Work to complete:
Find every line with the string "Sales" in the material below and copy it.

Records for the exercise:
__________________________________________________

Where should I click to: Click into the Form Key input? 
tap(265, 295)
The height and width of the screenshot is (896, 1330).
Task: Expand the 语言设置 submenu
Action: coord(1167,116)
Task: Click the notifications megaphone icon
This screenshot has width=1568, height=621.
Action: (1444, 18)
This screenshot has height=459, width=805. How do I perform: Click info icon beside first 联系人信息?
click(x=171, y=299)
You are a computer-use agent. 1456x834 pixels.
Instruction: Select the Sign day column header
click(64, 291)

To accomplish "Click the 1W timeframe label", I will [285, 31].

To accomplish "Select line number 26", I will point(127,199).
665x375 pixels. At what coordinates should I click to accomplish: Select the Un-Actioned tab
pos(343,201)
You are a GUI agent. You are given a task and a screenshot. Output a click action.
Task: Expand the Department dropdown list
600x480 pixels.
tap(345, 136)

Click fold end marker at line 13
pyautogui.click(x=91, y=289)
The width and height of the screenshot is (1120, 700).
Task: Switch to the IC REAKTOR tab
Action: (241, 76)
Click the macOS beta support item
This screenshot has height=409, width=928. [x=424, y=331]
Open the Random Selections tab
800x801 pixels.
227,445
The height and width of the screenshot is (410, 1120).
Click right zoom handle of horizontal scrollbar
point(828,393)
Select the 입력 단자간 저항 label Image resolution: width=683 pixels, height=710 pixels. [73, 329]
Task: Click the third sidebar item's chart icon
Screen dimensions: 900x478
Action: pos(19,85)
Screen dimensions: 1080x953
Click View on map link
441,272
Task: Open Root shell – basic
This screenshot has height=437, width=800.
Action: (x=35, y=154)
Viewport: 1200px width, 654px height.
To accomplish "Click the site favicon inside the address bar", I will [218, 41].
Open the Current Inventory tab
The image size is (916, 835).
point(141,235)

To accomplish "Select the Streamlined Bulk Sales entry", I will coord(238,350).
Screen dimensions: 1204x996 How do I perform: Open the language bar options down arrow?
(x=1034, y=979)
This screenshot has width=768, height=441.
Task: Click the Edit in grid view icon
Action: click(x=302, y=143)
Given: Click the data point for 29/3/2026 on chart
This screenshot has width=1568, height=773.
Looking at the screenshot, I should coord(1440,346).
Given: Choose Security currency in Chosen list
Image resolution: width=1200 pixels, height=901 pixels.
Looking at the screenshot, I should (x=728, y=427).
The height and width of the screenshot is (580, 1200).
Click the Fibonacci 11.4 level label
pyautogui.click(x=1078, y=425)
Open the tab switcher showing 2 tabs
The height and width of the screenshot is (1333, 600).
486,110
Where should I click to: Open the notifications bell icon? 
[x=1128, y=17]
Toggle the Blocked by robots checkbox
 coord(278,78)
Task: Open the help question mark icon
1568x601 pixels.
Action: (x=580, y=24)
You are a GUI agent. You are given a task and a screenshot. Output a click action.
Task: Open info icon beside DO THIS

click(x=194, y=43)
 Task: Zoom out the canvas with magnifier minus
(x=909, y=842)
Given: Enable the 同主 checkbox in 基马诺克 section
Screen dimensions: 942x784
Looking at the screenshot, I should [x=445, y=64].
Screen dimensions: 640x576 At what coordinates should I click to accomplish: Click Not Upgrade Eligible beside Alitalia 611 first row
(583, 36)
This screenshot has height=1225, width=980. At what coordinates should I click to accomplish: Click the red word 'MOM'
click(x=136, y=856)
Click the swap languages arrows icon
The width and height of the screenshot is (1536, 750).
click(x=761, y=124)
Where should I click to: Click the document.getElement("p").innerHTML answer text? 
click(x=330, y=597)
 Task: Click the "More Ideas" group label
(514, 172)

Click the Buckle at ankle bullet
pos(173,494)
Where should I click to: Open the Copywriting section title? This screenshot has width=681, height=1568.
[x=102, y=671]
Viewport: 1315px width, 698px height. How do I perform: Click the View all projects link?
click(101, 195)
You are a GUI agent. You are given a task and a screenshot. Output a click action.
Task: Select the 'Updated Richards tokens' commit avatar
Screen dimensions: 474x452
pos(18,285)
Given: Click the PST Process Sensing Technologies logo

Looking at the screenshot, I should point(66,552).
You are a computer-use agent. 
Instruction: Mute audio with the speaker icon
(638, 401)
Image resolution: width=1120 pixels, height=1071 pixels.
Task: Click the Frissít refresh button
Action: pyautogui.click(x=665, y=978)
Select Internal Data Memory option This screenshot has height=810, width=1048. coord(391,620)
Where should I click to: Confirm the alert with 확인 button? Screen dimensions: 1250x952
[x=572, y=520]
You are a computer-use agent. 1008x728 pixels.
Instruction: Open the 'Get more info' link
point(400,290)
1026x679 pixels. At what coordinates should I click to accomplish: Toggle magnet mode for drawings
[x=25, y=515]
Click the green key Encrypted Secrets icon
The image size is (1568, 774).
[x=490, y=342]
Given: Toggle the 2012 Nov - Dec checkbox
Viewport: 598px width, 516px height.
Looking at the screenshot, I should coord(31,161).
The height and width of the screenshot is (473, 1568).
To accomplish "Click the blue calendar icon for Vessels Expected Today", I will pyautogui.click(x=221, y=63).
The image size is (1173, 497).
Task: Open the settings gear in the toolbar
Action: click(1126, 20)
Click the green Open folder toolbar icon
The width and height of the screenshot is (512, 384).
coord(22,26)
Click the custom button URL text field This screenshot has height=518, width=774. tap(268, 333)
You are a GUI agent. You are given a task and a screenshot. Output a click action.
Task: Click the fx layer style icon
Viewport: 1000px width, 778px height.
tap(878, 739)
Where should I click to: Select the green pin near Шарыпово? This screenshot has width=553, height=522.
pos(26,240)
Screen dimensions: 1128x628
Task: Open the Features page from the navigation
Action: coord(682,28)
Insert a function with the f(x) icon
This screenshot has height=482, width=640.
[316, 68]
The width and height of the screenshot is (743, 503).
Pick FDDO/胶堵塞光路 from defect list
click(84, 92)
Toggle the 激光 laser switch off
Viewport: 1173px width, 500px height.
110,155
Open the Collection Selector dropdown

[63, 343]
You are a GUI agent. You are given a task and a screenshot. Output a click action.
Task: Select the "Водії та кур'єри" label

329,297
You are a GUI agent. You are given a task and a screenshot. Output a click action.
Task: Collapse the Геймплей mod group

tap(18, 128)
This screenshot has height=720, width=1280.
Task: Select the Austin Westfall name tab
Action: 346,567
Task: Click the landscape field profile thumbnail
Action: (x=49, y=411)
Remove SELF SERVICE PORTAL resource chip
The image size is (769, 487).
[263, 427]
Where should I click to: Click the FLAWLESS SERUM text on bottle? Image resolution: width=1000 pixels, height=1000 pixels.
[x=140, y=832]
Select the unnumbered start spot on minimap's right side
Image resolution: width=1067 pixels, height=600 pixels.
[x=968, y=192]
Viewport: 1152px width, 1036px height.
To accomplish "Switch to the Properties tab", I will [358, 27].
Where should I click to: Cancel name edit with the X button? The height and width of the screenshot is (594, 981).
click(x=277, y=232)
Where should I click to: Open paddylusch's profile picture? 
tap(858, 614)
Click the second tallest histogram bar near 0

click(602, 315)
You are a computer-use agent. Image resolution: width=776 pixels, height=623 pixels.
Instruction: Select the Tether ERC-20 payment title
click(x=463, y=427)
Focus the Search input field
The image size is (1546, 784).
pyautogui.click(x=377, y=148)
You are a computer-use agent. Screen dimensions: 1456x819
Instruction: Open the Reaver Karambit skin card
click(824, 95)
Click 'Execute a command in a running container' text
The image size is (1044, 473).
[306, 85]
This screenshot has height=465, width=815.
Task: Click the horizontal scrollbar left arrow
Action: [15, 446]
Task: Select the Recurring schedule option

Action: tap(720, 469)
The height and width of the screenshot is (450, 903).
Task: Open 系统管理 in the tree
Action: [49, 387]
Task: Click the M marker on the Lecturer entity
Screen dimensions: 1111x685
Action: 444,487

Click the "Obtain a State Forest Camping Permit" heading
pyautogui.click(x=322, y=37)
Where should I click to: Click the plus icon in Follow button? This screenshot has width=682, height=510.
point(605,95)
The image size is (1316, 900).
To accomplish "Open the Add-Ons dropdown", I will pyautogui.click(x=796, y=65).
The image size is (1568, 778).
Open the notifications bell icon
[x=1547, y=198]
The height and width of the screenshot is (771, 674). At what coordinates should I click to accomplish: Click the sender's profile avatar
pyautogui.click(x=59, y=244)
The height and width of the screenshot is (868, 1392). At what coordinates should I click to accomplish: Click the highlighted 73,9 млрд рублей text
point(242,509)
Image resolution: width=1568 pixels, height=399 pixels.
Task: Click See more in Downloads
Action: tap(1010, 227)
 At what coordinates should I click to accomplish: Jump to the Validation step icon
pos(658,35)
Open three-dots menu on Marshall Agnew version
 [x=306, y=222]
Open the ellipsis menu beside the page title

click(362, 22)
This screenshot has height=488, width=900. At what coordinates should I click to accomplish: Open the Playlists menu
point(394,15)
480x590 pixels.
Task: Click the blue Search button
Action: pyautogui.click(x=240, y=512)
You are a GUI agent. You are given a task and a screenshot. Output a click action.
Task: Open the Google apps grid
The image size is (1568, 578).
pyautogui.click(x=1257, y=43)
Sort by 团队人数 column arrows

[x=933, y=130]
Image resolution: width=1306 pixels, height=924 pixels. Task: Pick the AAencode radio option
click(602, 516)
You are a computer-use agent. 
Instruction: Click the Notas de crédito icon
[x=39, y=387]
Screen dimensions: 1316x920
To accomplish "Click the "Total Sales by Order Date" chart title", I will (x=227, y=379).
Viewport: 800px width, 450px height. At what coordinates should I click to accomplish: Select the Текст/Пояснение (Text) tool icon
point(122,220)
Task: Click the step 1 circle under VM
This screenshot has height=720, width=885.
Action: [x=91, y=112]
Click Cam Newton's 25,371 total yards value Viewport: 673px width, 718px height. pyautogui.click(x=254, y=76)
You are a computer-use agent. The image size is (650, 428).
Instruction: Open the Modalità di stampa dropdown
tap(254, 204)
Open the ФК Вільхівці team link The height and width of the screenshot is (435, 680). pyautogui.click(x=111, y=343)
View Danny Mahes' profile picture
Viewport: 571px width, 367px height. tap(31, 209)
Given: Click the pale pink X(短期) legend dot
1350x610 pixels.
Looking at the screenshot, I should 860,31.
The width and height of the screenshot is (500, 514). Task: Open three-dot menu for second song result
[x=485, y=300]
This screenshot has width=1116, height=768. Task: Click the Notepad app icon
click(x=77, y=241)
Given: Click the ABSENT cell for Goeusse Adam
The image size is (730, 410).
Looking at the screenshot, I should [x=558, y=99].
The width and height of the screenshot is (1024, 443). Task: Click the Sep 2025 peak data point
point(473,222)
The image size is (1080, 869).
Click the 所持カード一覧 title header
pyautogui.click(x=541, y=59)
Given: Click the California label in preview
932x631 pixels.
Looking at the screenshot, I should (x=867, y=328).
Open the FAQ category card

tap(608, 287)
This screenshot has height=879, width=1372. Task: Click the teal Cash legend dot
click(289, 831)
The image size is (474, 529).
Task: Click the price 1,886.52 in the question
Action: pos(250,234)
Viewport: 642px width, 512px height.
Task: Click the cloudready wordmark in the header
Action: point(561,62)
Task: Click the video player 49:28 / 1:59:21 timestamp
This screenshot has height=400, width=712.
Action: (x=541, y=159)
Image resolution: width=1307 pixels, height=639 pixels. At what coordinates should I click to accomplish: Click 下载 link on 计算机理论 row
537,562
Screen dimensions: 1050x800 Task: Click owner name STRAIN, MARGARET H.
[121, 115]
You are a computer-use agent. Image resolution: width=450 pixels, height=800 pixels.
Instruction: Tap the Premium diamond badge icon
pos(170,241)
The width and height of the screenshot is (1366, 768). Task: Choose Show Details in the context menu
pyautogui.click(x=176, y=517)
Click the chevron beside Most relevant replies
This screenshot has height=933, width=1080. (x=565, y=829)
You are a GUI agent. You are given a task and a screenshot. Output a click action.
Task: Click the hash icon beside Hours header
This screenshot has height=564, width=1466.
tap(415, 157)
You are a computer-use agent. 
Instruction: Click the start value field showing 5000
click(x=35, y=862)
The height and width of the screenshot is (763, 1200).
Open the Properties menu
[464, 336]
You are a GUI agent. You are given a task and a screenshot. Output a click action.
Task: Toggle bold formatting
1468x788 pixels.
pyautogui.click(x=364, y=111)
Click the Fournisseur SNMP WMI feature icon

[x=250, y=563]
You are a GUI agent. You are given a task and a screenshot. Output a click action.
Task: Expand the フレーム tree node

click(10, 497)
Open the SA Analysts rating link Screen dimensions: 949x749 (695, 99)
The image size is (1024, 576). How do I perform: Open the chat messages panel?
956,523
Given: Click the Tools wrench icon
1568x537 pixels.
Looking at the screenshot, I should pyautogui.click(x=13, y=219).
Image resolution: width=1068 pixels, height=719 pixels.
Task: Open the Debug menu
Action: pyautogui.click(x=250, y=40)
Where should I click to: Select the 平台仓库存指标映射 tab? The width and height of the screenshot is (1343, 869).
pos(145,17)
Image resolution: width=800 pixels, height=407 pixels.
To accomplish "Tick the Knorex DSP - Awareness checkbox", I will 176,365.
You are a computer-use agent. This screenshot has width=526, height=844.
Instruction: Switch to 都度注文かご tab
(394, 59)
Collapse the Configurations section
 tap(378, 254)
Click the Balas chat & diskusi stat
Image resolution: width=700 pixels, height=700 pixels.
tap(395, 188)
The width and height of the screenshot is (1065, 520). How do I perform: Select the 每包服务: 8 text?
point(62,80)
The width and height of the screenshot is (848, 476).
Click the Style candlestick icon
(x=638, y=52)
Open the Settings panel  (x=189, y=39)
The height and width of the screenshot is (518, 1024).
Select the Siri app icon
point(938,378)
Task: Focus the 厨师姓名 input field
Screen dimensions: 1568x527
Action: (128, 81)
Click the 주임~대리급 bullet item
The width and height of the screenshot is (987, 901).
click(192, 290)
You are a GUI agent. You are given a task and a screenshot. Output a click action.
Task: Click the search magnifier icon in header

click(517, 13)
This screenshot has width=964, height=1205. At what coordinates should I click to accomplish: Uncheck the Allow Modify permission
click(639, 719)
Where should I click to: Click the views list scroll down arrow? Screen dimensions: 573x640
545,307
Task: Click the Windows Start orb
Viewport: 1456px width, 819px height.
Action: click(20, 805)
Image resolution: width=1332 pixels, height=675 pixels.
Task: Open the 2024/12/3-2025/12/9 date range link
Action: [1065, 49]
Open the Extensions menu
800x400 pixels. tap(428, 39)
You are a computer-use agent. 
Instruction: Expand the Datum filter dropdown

__________________________________________________

Solution to this exercise:
To accomplish "Select the Streamlined Bulk Sales entry", I will coord(238,350).
To accomplish "Click the "Total Sales by Order Date" chart title", I will (x=227, y=379).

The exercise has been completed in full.